The little child puzzled me. Yet I could not help fancying that this young Englishwoman travelling alone, with no knowledge of French, must be my Olivia. At any rate it could be no other than Miss Ellen Martineau.
"Where was she going to?" I asked.
"She came to Noireau to be an instructress in an establishment," answered the driver, in a tone of great enjoyment—"an establishment founded by the wife of Monsieur Emile Perrier, the avocat! He! he! he! Mon Dieu! how droll that was, m'sieur! An avocat! So they believed that in England? Bah! Emile Perrier an avocat—mon Dieu!"
"But what is there to laugh at?" I asked, as the man's laughter rang through the quiet night.
"Am I an avocat?" he inquired derisively, "am I a proprietor? am I even a curé? Pardon, m'sieur, but I am just as much avocat, proprietor, curé, as Emile Perrier. He was an impostor.
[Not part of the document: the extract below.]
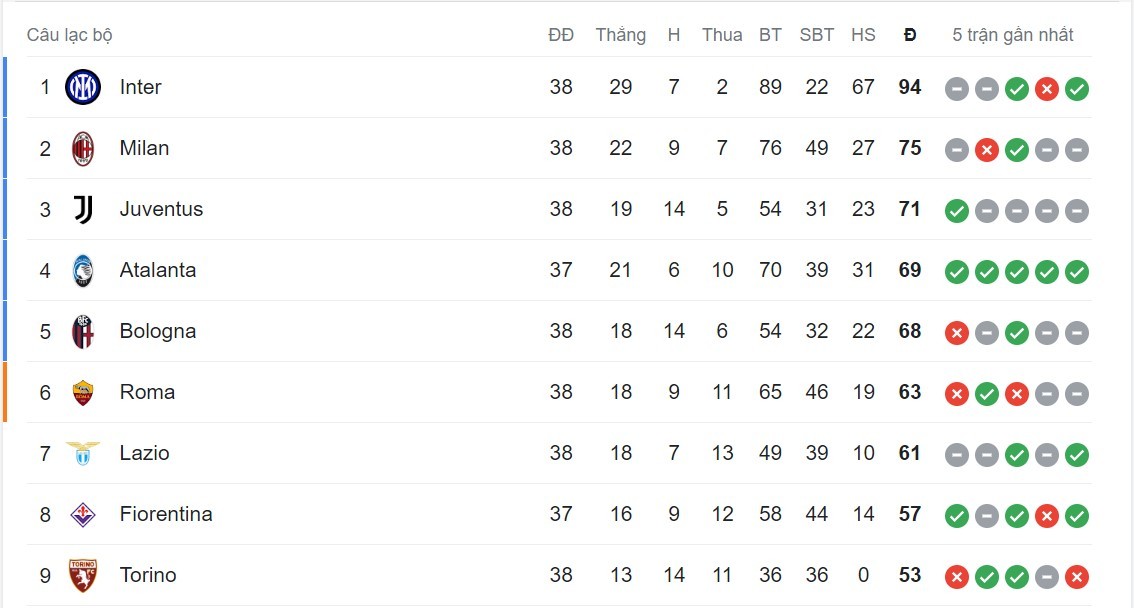This screenshot has width=1134, height=608.
Task: Select Juventus's green win result icon
Action: tap(957, 211)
He became bankrupt; he and his wife ran away to save themselves; the establishment was broken up. It was a bubble, m'sieur, and it burst comme ça."
My driver clapped his hands together lightly, as though Monsieur Perrier's bubble needed very little pressure to disperse it.
"Good heavens!" I exclaimed, "but what became of Oli—of the young English lady, and the child?"
"Ah, m'sieur!" he said, "I do not know. I do not live in Noireau, but I pass to and fro from Falaise in La Petite Vitesse. She has not returned in my omnibus, that is all I know. But she could go to Granville, or to Caen. There are other omnibuses, you see. Somebody will tell you down there."
For three or four miles before us there lay a road as straight as a rule, ending in a small cluster of lights glimmering in the bottom of a valley, into which we were descending with great precaution on the part of the driver and his team. That was Noireau. But already my exhilaration was exchanged for profound anxiety. I extorted from the Norman all the information he possessed concerning the bankrupt; it was not much, and it only served to heighten my solicitude.
It was nearly eleven o'clock before we entered the town; but I learned a few more particulars from the middle-aged woman in the omnibus bureau. She recollected the name of Miss Ellen Martineau, and her arrival; and she described her with the accuracy and faithfulness of a woman. If she were not Olivia herself, she must be her very counterpart. But who was the child, a girl of nine or ten years of age, who had accompanied her? It was too late to learn any more about them. The landlady of the hotel confirmed all I had heard, and added several items of information. Monsieur Perrier and his wife had imposed upon several English families, and had succeeded in getting dozens of English pupils, so she assured me, who had been scattered over the country, Heaven only knew where, when the school was broken up, about a month ago.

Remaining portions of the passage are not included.